A potential fix is to route the code inside BatchedMultiOutputGPyTorchModel's posterior method in different ways.
When the trace_mode is on it could be just
if self._num_outputs > 1:
mvn = MultitaskMultivariateNormal.from_batch_mvn(mvn, task_dim=0)
otherwise it would just do what exists now.
This will just deal with the evaluation of the lazy_covariance_matrix in trace_mode and fix this error and not break the tests.

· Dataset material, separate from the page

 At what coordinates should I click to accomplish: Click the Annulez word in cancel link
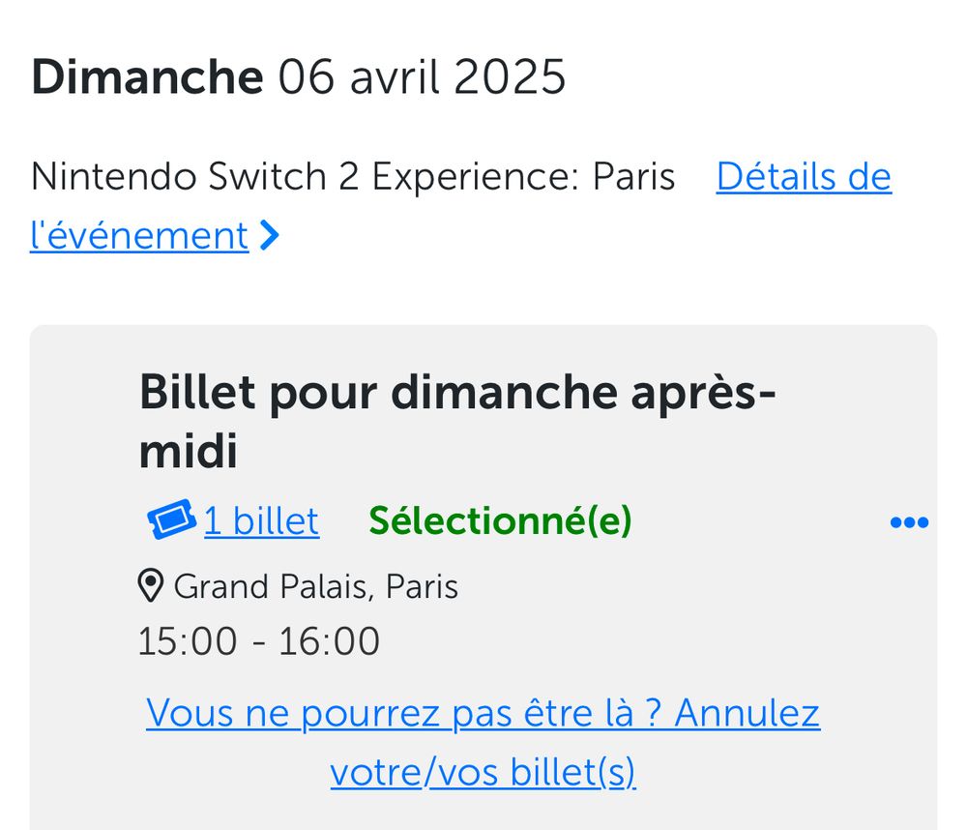(747, 714)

A potential solution has been introduced in #2592.
Hmm interesting. At least in the past there must have been some reason to not just use MultitaskMultivariateNormal.from_batch_mvn() here. I fail to recall why exactly without digging into this more - possibly b/c the BlockInterleavedLinearOperator used here may result in issues (possibly performance related, possibly related to incompatibilities of that operator with other operations downstream)?
I have put in a PR that provides a temporary fix which at least enables exporting the model to torchscript. This uses the from_batch_mvn operation only when the posterior method is called in the trace_mode. Please let me know if there is a better fix for this issue.